This Critically Endangered Species is Getting a Second Chance
Distinctive looking creatures for sure, the saiga antelope may yet recover from the brink of extinction and prove to be a conservation success story.
Saiga, who live in the steppe grasslands and semi-arid deserts throughout Russia and Central Asia, are believed to have outlived ancient animals including the woolly mammoth and sabertooth tiger with populations that once numbered in the millions as recently as the last century. Unfortunately, poaching and other threats have continued to cause losses that have driven their numbers down by 95 percent in just the last 15 years.
In 2002, saiga were listed as critically endangered on the Red List of Threatened Species by the International Union for Conservation of Nature (IUCN), which is the last stop before a species is listed as extinct in the wild. However, it appears these goat-sized animals are making a comeback in Kazakhstan thanks to efforts to protect them, according to National Geographic.
There are now two subspecies of saiga that make up five distinct populations who live predominantly in Kazakhstan, in addition to Uzbekistan, Russia and Mongolia. Mongolia is home to one of these populations and the subspecies Saiga tatarica mongolica, who are now estimated to have a population of only 750, according to the World Wildlife Fund.

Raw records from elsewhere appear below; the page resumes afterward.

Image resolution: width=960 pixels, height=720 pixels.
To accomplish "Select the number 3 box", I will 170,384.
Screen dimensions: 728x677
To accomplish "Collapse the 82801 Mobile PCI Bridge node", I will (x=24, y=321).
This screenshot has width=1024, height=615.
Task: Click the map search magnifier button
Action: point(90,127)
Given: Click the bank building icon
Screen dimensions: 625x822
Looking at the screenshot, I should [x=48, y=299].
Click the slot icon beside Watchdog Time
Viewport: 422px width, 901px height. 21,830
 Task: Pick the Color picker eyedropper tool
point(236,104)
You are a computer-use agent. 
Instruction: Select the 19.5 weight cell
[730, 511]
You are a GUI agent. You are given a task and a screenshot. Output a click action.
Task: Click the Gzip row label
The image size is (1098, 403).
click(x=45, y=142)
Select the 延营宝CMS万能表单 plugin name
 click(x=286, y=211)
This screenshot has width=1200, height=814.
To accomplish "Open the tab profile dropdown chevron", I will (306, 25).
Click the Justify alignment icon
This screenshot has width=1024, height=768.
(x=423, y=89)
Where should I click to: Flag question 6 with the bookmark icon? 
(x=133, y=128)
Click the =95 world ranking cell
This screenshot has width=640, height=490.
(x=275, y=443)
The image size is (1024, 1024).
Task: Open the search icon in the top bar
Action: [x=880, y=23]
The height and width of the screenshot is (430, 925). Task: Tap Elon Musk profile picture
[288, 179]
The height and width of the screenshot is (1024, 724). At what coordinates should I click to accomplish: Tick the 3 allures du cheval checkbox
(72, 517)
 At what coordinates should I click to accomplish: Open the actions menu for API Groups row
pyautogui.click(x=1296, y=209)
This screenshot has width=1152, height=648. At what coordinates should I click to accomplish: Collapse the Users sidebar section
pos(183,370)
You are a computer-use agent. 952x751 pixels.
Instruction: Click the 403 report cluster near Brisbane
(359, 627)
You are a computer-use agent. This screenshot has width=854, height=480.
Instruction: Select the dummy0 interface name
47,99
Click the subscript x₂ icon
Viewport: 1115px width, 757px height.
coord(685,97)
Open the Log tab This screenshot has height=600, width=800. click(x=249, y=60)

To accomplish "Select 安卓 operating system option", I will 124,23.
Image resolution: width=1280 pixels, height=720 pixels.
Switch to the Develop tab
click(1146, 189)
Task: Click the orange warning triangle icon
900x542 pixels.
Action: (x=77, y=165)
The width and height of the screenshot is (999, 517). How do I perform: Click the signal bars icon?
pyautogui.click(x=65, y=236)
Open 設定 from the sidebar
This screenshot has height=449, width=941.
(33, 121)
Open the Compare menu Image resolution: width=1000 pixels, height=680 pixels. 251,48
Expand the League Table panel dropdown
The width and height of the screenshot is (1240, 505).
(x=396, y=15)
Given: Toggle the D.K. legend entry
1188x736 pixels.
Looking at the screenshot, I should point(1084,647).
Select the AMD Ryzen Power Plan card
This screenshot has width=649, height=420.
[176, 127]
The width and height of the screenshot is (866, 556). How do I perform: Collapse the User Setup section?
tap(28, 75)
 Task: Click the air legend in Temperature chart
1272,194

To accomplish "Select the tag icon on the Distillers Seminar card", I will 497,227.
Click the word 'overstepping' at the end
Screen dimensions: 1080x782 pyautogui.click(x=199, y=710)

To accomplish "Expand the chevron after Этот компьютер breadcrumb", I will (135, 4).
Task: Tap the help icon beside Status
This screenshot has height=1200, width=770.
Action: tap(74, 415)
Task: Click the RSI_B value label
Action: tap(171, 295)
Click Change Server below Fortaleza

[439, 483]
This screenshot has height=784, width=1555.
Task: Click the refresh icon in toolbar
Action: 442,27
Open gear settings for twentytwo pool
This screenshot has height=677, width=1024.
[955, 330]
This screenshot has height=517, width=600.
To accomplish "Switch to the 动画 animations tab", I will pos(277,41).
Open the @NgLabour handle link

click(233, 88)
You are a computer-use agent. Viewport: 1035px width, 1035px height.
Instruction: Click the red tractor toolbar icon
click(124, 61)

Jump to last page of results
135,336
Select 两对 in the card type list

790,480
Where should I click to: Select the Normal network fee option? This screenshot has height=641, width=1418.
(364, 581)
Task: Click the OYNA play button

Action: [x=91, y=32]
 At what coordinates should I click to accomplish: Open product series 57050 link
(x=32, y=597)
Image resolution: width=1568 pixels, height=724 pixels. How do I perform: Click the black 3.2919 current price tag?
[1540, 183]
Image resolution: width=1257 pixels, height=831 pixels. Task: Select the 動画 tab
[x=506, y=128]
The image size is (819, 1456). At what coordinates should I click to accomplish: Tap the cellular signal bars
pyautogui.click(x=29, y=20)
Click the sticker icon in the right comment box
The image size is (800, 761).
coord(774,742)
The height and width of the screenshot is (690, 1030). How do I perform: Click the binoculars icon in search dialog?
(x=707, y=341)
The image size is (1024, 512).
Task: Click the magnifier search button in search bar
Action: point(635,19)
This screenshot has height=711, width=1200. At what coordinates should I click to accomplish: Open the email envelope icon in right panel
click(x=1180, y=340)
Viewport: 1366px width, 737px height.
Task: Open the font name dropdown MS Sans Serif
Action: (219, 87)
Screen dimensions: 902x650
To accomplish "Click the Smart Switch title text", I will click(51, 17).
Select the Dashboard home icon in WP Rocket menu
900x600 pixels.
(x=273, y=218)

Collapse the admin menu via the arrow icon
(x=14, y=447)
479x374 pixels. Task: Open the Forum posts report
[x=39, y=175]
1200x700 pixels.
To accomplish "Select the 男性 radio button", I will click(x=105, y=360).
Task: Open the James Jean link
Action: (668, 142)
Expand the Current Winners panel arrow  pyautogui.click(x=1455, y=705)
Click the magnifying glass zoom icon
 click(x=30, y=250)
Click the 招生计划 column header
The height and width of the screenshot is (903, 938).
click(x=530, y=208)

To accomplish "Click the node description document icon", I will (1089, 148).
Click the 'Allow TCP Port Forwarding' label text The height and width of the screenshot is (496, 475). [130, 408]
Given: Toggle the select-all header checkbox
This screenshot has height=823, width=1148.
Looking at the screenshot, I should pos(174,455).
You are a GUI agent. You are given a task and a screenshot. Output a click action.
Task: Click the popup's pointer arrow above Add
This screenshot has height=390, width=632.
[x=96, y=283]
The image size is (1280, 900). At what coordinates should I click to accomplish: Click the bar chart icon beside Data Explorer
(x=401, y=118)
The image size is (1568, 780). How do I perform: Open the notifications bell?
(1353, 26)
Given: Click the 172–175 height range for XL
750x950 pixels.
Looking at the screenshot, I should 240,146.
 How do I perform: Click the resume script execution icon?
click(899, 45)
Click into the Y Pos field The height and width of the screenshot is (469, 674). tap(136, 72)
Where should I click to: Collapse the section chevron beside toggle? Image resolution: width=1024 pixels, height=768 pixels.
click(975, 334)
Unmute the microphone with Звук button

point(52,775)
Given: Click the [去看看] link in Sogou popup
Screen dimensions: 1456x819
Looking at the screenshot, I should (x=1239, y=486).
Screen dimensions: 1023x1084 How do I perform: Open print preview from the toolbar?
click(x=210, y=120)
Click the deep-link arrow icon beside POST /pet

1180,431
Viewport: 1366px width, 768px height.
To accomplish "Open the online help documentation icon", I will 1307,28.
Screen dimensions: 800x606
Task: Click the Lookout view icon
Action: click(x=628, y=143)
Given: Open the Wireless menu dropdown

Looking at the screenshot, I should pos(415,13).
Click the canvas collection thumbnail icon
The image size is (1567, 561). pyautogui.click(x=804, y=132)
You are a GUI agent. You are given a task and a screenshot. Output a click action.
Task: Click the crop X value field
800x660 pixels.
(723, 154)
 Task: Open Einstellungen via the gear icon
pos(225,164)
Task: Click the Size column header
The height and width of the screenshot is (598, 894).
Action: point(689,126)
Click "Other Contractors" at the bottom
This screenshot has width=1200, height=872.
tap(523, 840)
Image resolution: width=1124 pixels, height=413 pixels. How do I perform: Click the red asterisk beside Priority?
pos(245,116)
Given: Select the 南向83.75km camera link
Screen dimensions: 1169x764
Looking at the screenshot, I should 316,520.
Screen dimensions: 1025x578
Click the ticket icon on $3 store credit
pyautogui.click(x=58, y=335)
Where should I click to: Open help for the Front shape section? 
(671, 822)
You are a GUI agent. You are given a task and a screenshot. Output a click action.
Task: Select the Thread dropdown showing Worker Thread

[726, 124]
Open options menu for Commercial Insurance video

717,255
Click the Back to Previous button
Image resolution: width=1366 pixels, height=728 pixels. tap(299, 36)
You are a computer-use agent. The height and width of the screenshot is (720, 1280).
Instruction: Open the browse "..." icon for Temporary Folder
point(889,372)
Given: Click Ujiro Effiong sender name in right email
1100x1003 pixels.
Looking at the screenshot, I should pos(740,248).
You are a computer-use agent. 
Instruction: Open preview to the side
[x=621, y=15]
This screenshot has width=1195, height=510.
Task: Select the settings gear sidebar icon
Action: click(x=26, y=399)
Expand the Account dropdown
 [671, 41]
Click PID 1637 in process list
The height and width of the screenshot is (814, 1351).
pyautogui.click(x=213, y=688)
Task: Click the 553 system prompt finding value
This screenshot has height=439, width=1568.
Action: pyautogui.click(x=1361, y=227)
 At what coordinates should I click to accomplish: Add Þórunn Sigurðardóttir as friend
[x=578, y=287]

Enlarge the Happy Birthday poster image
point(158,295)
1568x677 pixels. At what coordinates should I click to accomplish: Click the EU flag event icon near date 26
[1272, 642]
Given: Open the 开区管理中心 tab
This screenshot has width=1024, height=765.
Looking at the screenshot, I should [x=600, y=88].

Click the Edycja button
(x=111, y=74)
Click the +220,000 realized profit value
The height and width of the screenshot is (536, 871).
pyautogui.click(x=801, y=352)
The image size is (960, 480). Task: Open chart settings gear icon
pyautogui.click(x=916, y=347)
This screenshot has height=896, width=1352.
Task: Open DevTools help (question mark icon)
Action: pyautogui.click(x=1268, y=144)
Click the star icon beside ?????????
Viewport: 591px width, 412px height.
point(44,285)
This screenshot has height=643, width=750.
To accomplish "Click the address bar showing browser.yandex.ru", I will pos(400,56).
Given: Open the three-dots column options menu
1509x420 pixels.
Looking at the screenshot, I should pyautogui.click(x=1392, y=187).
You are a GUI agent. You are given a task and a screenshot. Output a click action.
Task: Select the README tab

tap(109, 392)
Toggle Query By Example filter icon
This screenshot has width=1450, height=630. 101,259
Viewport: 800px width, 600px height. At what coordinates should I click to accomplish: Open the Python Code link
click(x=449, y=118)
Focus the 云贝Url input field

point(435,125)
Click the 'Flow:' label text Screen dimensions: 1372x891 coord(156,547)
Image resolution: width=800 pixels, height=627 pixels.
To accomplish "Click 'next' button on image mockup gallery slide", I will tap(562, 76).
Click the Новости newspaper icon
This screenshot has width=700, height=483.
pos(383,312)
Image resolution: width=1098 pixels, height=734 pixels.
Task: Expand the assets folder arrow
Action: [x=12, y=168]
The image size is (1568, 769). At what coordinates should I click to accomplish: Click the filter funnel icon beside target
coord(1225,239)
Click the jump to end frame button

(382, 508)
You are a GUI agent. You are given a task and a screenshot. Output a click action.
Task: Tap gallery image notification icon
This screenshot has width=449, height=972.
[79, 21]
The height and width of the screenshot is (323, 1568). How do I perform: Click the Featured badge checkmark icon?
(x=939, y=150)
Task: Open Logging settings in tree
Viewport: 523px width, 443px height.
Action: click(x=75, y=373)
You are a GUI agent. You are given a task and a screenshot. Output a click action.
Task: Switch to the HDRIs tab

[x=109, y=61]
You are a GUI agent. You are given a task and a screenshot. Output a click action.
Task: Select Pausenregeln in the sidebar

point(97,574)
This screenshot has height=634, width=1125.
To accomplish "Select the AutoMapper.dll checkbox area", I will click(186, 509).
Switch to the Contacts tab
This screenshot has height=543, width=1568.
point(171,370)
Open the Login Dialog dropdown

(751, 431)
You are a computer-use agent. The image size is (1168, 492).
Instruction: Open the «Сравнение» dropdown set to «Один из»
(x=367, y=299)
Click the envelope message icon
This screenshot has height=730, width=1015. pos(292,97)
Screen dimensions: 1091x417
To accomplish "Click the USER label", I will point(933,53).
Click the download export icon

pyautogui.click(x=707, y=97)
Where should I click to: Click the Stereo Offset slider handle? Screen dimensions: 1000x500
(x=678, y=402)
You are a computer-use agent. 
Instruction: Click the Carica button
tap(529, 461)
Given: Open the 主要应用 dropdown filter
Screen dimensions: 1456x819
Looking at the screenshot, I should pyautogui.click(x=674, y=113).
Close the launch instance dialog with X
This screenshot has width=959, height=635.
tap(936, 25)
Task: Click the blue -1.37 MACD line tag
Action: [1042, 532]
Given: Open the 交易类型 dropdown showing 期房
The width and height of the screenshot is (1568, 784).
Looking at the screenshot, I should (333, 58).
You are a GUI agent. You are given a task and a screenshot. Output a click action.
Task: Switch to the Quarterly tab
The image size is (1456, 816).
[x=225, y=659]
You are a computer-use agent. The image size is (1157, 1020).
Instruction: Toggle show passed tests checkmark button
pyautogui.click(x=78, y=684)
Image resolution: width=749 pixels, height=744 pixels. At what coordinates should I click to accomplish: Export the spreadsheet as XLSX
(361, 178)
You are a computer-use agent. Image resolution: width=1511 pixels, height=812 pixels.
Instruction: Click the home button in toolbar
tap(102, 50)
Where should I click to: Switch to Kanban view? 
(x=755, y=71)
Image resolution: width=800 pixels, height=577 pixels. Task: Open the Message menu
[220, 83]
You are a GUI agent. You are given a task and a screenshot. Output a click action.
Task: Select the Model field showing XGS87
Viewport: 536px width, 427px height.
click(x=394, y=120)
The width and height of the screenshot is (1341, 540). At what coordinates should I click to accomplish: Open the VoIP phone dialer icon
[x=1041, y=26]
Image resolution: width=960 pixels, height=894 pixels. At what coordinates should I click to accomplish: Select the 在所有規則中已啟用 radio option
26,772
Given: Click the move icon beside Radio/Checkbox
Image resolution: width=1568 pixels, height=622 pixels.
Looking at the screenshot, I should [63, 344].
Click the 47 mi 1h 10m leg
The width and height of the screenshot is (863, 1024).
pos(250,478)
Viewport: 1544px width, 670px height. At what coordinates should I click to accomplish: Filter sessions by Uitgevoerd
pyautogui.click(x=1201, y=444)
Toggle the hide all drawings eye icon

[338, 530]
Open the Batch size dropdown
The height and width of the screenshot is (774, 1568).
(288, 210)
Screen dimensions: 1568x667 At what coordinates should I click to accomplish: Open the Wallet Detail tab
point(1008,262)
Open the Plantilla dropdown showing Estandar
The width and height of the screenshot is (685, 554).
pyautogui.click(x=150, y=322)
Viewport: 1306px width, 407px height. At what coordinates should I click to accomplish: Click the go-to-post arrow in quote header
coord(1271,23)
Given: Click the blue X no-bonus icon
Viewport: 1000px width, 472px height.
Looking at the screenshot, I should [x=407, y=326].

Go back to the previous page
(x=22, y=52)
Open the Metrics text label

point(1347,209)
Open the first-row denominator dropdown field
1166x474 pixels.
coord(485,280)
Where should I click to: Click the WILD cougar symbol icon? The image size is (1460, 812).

The breakup of the Soviet Union led to uncontrolled hunting. For males, their ringed, semi-translucent horns have proven costly. The demand for their use in traditional Chinese medicine has helped drive poachers to slaughter them, which didn’t just drop their numbers, but left a skewed sex ratio that has made recovery difficult. The male to female ratio is now estimated to be 1 to 100, which means fewer births.
Organizations including the Saiga Conservation Alliance and the Association for the Conservation of Biodiversity of Kazakhstan, among others, have brought people together to protect these animals from disappearing. Their advocates have created protected areas, are monitoring for poachers and are educating the local people about the saiga’s importance and the role they play maintaining vegetation from grazing to spreading seeds during their seasonal migrations.
While other populations are still in danger, their efforts seem to be paying off in Kazakhstan. The population there has grown from 20,000 to 30,000 a few years ago to more than 150,000 at the last count, according to National Geographic.
However, they’re not out of the woods. Harsh winters and droughts have also made recovery difficult for saiga, and changes in weather can cause them to migrate out of protected areas. They also face threats from predation and disease – one bout of what scientists originally attributed to pasteurellosis took out 12,000 of them in 2010, which was followed by two more smaller mass die offs over the next two years. Human development will also play a role in their future. New concerns include a fence along the border with Uzbekistan, which blocks a migration route, in addition to what the outcome of plans to construct a railroad in an area where most of the saiga live will be.
They also continue to face major threats from poaching. Just this month Chinese customs officials seized 4,470 saiga horns from 2,235 animals along the border between Kyrgyzstan and China that were valued at $22 million.
“Last week’s seizure in China is yet another shocking wake-up call. Of all existing mammals, saigas are suffering the fastest rate of decline and extinction is a painfully realistic outcome. The only way out for the saiga is for us humans to act now; otherwise we will lose them forever,” said Maria Vorontsova, of the International Fund for Animal Welfare Russia and CIS Regional Director.